**What is expected**
Every word of the data below has to be copied faithfully.

**Material supplied**
····················

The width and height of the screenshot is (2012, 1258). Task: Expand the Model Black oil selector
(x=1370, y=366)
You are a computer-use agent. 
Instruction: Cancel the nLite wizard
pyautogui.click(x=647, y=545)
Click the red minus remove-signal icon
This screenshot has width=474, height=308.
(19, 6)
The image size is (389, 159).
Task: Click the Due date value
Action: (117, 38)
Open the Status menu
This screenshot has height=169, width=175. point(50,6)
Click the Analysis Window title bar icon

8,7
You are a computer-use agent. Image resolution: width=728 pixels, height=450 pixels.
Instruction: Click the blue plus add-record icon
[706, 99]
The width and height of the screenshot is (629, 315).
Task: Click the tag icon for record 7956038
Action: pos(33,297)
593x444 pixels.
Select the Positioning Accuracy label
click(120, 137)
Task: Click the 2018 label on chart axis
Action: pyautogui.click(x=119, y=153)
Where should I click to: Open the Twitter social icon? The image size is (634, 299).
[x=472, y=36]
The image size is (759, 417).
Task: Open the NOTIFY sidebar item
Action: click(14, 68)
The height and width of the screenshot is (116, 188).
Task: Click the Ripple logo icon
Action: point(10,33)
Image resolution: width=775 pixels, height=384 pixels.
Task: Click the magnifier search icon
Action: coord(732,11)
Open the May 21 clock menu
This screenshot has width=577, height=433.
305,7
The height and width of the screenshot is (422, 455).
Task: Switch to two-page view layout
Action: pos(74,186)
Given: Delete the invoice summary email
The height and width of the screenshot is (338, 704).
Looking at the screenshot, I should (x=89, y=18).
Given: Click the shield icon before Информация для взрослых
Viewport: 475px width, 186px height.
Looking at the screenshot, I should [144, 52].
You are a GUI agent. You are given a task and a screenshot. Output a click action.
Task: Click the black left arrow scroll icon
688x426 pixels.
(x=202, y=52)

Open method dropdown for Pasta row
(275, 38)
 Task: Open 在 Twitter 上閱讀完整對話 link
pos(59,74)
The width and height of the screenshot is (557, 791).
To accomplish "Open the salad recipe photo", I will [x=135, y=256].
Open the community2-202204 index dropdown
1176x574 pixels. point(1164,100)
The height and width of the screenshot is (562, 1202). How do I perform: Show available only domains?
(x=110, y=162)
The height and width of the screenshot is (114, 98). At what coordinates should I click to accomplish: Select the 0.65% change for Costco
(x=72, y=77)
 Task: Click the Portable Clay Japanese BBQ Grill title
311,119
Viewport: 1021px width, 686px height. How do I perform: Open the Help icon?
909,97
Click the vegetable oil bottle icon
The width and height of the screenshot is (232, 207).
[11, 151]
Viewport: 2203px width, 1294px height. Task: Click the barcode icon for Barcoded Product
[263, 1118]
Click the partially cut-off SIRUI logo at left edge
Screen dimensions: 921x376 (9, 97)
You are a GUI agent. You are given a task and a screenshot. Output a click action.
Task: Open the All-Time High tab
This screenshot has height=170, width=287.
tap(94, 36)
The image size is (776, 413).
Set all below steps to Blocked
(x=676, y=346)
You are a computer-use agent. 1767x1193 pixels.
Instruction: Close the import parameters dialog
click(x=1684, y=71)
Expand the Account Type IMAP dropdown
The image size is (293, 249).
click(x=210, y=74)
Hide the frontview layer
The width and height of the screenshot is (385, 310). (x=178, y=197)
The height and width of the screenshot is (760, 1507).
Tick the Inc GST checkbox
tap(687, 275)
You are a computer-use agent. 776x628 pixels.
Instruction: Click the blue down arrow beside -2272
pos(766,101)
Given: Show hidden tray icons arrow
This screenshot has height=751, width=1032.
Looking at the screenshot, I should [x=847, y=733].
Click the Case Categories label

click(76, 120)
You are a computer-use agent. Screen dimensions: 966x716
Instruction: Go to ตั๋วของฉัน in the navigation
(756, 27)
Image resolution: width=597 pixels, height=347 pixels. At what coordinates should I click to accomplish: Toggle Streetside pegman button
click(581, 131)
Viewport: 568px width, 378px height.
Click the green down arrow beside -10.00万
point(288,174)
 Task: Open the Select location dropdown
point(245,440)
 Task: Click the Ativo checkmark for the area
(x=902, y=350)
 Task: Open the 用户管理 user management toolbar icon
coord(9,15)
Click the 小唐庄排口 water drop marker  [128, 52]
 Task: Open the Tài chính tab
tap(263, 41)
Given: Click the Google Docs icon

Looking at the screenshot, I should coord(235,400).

····················

**Worked solution**
The width and height of the screenshot is (2012, 1258). Task: Expand the Model Black oil selector
(x=1370, y=366)
You are a computer-use agent. 
Instruction: Cancel the nLite wizard
pyautogui.click(x=647, y=545)
Click the red minus remove-signal icon
This screenshot has width=474, height=308.
(19, 6)
The image size is (389, 159).
Task: Click the Due date value
Action: (117, 38)
Open the Status menu
This screenshot has height=169, width=175. point(50,6)
Click the Analysis Window title bar icon

8,7
You are a computer-use agent. Image resolution: width=728 pixels, height=450 pixels.
Instruction: Click the blue plus add-record icon
[706, 99]
The width and height of the screenshot is (629, 315).
Task: Click the tag icon for record 7956038
Action: pos(33,297)
593x444 pixels.
Select the Positioning Accuracy label
click(120, 137)
Task: Click the 2018 label on chart axis
Action: pyautogui.click(x=119, y=153)
Where should I click to: Open the Twitter social icon? The image size is (634, 299).
[x=472, y=36]
The image size is (759, 417).
Task: Open the NOTIFY sidebar item
Action: click(14, 68)
The height and width of the screenshot is (116, 188).
Task: Click the Ripple logo icon
Action: point(10,33)
Image resolution: width=775 pixels, height=384 pixels.
Task: Click the magnifier search icon
Action: coord(732,11)
Open the May 21 clock menu
This screenshot has width=577, height=433.
305,7
The height and width of the screenshot is (422, 455).
Task: Switch to two-page view layout
Action: pos(74,186)
Given: Delete the invoice summary email
The height and width of the screenshot is (338, 704).
Looking at the screenshot, I should (x=89, y=18).
Given: Click the shield icon before Информация для взрослых
Viewport: 475px width, 186px height.
Looking at the screenshot, I should [144, 52].
You are a GUI agent. You are given a task and a screenshot. Output a click action.
Task: Click the black left arrow scroll icon
688x426 pixels.
(x=202, y=52)

Open method dropdown for Pasta row
(275, 38)
 Task: Open 在 Twitter 上閱讀完整對話 link
pos(59,74)
The width and height of the screenshot is (557, 791).
To accomplish "Open the salad recipe photo", I will [x=135, y=256].
Open the community2-202204 index dropdown
1176x574 pixels. point(1164,100)
The height and width of the screenshot is (562, 1202). How do I perform: Show available only domains?
(x=110, y=162)
The height and width of the screenshot is (114, 98). At what coordinates should I click to accomplish: Select the 0.65% change for Costco
(x=72, y=77)
 Task: Click the Portable Clay Japanese BBQ Grill title
311,119
Viewport: 1021px width, 686px height. How do I perform: Open the Help icon?
909,97
Click the vegetable oil bottle icon
The width and height of the screenshot is (232, 207).
[11, 151]
Viewport: 2203px width, 1294px height. Task: Click the barcode icon for Barcoded Product
[263, 1118]
Click the partially cut-off SIRUI logo at left edge
Screen dimensions: 921x376 (9, 97)
You are a GUI agent. You are given a task and a screenshot. Output a click action.
Task: Open the All-Time High tab
This screenshot has height=170, width=287.
tap(94, 36)
The image size is (776, 413).
Set all below steps to Blocked
(x=676, y=346)
You are a computer-use agent. 1767x1193 pixels.
Instruction: Close the import parameters dialog
click(x=1684, y=71)
Expand the Account Type IMAP dropdown
The image size is (293, 249).
click(x=210, y=74)
Hide the frontview layer
The width and height of the screenshot is (385, 310). (x=178, y=197)
The height and width of the screenshot is (760, 1507).
Tick the Inc GST checkbox
tap(687, 275)
You are a computer-use agent. 776x628 pixels.
Instruction: Click the blue down arrow beside -2272
pos(766,101)
Given: Show hidden tray icons arrow
This screenshot has height=751, width=1032.
Looking at the screenshot, I should [x=847, y=733].
Click the Case Categories label

click(76, 120)
You are a computer-use agent. Screen dimensions: 966x716
Instruction: Go to ตั๋วของฉัน in the navigation
(756, 27)
Image resolution: width=597 pixels, height=347 pixels. At what coordinates should I click to accomplish: Toggle Streetside pegman button
click(581, 131)
Viewport: 568px width, 378px height.
Click the green down arrow beside -10.00万
point(288,174)
 Task: Open the Select location dropdown
point(245,440)
 Task: Click the Ativo checkmark for the area
(x=902, y=350)
 Task: Open the 用户管理 user management toolbar icon
coord(9,15)
Click the 小唐庄排口 water drop marker  [128, 52]
 Task: Open the Tài chính tab
tap(263, 41)
Given: Click the Google Docs icon

Looking at the screenshot, I should coord(235,400).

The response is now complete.